═══ THE DATA

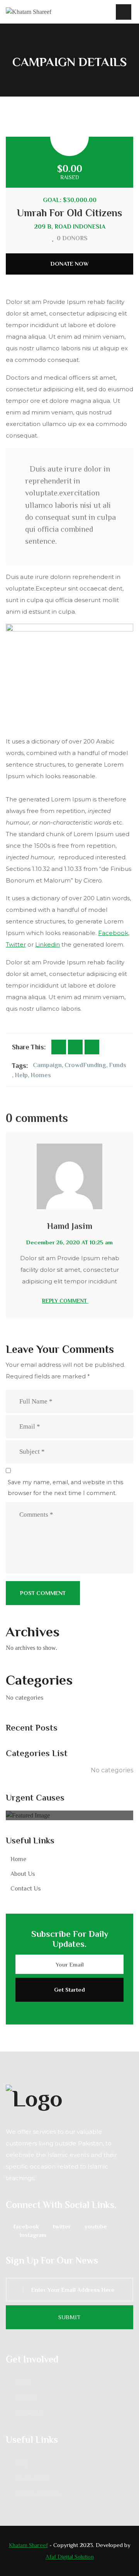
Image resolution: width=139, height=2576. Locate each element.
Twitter (16, 944)
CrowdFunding (85, 1065)
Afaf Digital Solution (70, 2556)
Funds (117, 1065)
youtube (96, 2226)
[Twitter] (75, 1047)
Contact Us (25, 1888)
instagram (33, 2235)
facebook (26, 2226)
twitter (62, 2226)
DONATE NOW (70, 263)
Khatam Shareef (28, 2545)
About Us (22, 1873)
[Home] (28, 12)
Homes (41, 1075)
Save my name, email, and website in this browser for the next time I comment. (65, 1488)
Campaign (47, 1065)
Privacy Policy (32, 2478)
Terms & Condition (37, 2494)
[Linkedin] (92, 1047)
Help (21, 1075)
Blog (20, 2463)
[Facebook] (58, 1047)
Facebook (113, 933)
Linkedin (47, 944)
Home (18, 1859)
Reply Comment (65, 1301)
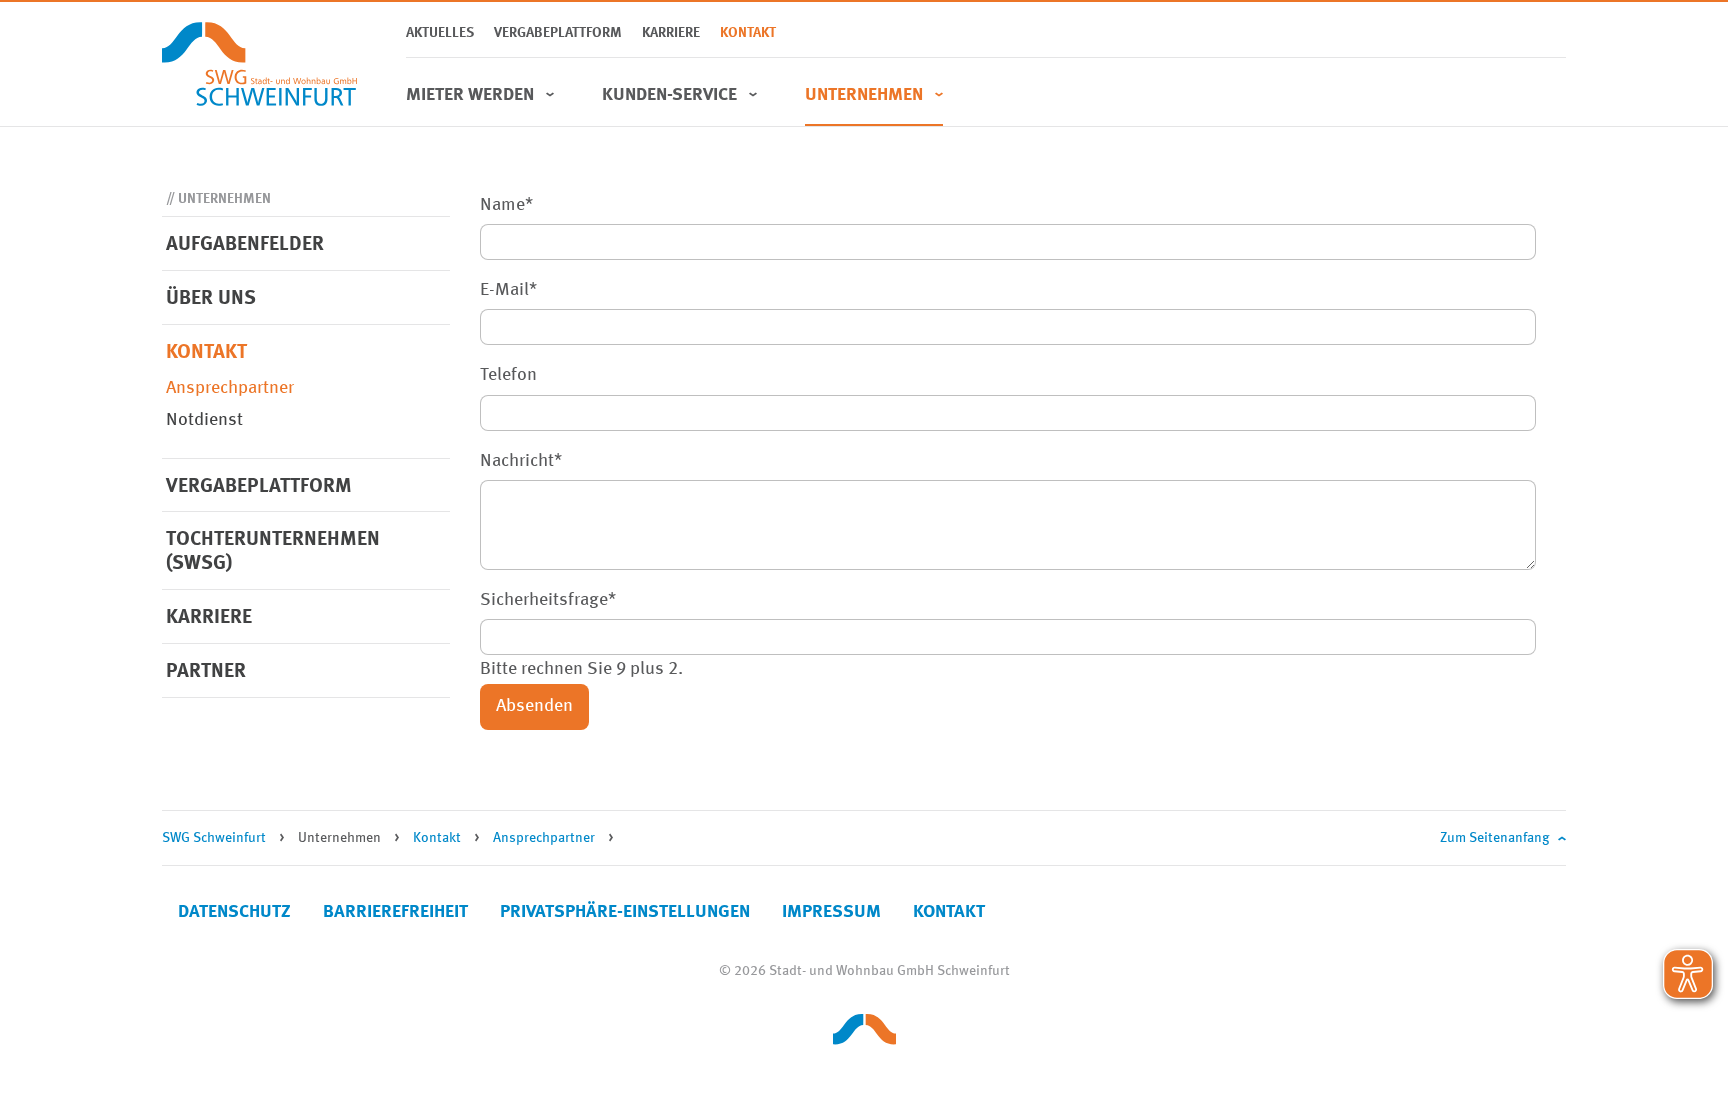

══════

## TASK DIRECTIONS
Pictures are to be dropped, and the remaining data set down exactly.

## FINISHED TASK
Image resolution: width=139, height=2576. Locate each element.
Twitter (16, 944)
CrowdFunding (85, 1065)
Afaf Digital Solution (70, 2556)
Funds (117, 1065)
youtube (96, 2226)
[Twitter] (75, 1047)
Contact Us (25, 1888)
instagram (33, 2235)
facebook (26, 2226)
twitter (62, 2226)
DONATE NOW (70, 263)
Khatam Shareef (28, 2545)
About Us (22, 1873)
[Home] (28, 12)
Homes (41, 1075)
Save my name, email, and website in this browser for the next time I comment. (65, 1488)
Campaign (47, 1065)
Privacy Policy (32, 2478)
Terms & Condition (37, 2494)
[Linkedin] (92, 1047)
Help (21, 1075)
Blog (20, 2463)
[Facebook] (58, 1047)
Facebook (113, 933)
Linkedin (47, 944)
Home (18, 1859)
Reply Comment (65, 1301)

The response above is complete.